Ainsi, dans le zygote diploïde nouvellement formé, le variant H3.3 distingue clairement les chromosomes paternels des chromosomes maternels qui contiennent essentiellement l’autre variant, H3 (Figure 2). Cette conséquence inattendue de l’implication de HIRA dans la formation du pronucleus mâle soulève plusieurs questions.
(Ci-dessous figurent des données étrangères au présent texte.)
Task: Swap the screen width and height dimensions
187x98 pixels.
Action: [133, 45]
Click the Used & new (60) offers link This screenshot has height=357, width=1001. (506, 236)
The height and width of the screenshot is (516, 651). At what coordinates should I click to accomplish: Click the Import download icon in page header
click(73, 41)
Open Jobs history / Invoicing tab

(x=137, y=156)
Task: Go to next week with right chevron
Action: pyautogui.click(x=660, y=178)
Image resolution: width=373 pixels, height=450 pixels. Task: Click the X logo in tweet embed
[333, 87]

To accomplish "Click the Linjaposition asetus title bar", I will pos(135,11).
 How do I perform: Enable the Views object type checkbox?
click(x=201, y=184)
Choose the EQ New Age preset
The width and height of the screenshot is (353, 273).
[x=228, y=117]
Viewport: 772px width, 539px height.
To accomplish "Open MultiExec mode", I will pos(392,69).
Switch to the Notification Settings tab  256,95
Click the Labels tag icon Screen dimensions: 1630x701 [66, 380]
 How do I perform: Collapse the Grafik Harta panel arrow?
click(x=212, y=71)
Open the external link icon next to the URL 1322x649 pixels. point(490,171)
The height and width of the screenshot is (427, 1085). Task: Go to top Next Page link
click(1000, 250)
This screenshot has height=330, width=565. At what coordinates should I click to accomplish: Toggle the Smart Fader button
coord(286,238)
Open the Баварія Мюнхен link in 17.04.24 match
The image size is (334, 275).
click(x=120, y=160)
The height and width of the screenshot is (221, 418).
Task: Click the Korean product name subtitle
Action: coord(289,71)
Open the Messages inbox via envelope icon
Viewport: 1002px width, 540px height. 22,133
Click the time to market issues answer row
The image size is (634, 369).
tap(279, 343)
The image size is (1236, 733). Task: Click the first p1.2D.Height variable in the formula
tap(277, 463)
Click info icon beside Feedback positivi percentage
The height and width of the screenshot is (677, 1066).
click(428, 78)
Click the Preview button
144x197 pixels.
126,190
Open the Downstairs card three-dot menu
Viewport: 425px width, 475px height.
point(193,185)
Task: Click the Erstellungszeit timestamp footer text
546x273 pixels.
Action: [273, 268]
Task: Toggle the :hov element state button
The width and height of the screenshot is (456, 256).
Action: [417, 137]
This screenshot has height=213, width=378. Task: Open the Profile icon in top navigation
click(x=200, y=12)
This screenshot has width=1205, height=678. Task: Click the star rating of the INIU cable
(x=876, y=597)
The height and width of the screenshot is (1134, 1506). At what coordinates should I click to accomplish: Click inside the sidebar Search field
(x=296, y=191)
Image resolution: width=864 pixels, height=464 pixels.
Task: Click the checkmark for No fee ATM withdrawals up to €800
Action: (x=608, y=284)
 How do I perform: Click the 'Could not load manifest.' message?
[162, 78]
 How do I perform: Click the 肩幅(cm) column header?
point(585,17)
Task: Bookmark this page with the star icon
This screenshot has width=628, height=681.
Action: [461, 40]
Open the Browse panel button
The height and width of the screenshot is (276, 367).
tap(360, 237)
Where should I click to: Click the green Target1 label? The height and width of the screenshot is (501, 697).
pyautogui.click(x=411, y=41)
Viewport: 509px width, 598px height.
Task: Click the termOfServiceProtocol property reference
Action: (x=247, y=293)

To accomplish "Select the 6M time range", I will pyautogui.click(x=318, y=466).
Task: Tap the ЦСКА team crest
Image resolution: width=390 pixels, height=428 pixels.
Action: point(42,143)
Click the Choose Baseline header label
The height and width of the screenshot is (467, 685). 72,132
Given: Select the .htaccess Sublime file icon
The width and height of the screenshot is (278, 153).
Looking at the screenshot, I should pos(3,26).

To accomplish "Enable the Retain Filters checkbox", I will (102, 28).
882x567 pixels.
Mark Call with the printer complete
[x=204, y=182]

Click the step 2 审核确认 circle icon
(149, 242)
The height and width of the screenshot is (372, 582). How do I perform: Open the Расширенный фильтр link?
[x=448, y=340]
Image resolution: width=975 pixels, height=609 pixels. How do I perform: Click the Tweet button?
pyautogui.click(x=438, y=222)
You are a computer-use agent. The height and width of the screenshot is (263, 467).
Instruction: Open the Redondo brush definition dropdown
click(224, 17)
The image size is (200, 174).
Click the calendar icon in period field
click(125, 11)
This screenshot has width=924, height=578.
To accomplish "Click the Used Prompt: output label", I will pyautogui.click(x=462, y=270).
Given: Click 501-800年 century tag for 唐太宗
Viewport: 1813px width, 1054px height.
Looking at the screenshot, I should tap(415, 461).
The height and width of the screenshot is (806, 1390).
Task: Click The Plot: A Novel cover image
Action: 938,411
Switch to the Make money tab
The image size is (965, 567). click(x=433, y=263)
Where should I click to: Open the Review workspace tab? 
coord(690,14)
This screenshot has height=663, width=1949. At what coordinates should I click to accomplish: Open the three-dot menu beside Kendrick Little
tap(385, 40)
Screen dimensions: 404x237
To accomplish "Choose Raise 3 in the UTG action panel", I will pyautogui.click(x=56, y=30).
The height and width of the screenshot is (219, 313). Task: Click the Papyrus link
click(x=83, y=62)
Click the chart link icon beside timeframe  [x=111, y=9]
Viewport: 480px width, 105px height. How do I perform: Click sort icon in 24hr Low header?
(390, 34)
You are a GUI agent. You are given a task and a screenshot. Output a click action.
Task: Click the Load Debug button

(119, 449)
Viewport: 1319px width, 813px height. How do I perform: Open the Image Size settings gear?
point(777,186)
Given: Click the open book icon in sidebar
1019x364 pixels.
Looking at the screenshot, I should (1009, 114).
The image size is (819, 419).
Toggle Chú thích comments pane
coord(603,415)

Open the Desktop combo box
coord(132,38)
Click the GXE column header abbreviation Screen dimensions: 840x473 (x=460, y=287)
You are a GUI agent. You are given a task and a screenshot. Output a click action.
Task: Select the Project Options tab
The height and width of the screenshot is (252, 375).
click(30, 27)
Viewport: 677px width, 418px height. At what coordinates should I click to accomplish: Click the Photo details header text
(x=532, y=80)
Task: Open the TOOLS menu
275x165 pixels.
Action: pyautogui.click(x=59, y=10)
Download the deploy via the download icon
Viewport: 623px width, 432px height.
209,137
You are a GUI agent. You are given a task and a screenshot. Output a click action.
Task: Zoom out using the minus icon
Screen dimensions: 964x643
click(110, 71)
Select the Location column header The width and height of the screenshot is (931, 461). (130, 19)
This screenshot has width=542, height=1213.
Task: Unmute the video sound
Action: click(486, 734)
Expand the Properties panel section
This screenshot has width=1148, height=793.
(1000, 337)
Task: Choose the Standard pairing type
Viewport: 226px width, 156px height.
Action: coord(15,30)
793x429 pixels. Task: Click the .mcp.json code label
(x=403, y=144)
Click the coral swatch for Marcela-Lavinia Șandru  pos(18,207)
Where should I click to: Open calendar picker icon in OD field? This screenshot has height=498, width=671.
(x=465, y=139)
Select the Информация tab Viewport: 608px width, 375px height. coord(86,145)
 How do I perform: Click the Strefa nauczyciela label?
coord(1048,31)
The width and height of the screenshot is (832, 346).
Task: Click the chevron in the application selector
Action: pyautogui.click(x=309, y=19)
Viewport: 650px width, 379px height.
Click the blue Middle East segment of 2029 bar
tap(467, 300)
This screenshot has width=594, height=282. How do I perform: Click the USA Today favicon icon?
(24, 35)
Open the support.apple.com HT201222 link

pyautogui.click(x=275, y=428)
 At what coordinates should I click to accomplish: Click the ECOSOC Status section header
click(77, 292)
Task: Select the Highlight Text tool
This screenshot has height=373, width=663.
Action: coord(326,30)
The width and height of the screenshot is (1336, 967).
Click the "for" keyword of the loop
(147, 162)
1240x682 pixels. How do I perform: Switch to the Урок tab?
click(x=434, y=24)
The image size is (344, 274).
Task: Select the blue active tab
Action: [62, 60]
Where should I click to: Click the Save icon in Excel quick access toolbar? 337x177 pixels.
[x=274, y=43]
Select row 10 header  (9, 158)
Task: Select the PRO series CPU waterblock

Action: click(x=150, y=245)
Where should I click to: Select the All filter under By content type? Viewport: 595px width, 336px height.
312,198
Tout d’abord, cette marque paternelle existe-t-elle chez d’autres animaux ? Une étude récente suggère que c’est le cas chez la souris, espèce dont le noyau du spermatozoïde est essentiellement organisé avec des protamines, comme chez la drosophile [ 8]. Il est donc très vraisemblable que, d’une manière générale, le remplacement protamine/histones à la fécondation requiert la voie d’assemblage HIRA/H3.3.

En corollaire de la découverte de cette marque paternelle se pose le problème de son rôle éventuel pour le développement du futur embryon. Chez la drosophile, nous observons que le variant H3.3 est progressivement remplacé par H3 au cours des phases S successives et il devient indétectable sur les chromosomes paternels après quelques cycles de divisions syncytiales. Si ce marquage joue un rôle chez cette espèce, il reste donc à définir. Chez la souris, en revanche, il vient d’être suggéré que le remplacement des protamines par les histones à la fécondation pourrait participer à l’inactivation du chromosome X paternel dans les embryons femelles [ 9]. Enfin, et de façon plus générale, une meilleure compréhension des mécanismes de l’assemblage de la chromatine paternelle à la fécondation devrait contribuer à améliorer et sécuriser les techniques d’assistance à la reproduction chez l’homme, actuellement en plein essor [ 10].

References
1.
Loppin B, Docquier M, Bonneton F, et al. The maternal effect mutation sésame affects male pronucleus formation in Drosophila melanogaster. Dev Biol 2000; 222 : 392–404.
2.
Loppin B, Bonnefoy E, Anselme C, et al. The histone H3.3 chaperone HIRA is essential for chromatin assembly in the male pronucleus. Nature 2005; 437 : 1386–90.
3.
Ray-Gallet D, Quivy JP, Scamps C, et al. HIRA is critical for a nucleosome assembly pathway independent of DNA synthesis. Mol Cell 2002; 9 : 1091–100.
4.
Roberts C, Sutherland HF, Farmer H, et al. Targeted mutagenesis of the Hira gene results in gastrulation defects and patterning abnormalities of mesoendodermal derivatives prior to early embryonic lethality. Mol Cell Biol 2002; 22 : 2318–28.
5.
Tagami H, Ray-Gallet D, Almouzni G, Nakatani Y. Two distinct nucleosome assembly pathways : dependent or independent of DNA synthesis promoted by histone H3.1 and H3.3 complexes. Cell 2004; 116 : 51–61.
6.
Ahmad K, Henikoff S. The histone variant H3.3 marks active chromatin by replication-independent nucleosome assembly. Mol Cell 2002; 9 : 1191–200.
7.
Henikoff S, Furuyama T, Ahmad K. Histone variants, nucleosome assembly and epigenetic inheritance. Trends Genet 2004; 20 : 320–6.
8.
Van der Heijden GW, Dieker JW, Derijck AA, et al. Asymmetry in histone H3 variants and lysine methylation between paternal and maternal chromatin of the early mouse zygote. Mech Dev 2005; 122 : 1008–22.
9.
Okamoto I, Arnaud D, Le Baccon P, et al. Evidence for de novo imprinted X-chromosome inactivation independent of meiotic inactivation in mice. Nature 2005; 438 : 369–73.
10.
Thompson JR, Williams CJ. Genomic imprinting and assisted reproductive technology : connections and potential risks. Semin Reprod Med 2005; 23 : 285–95.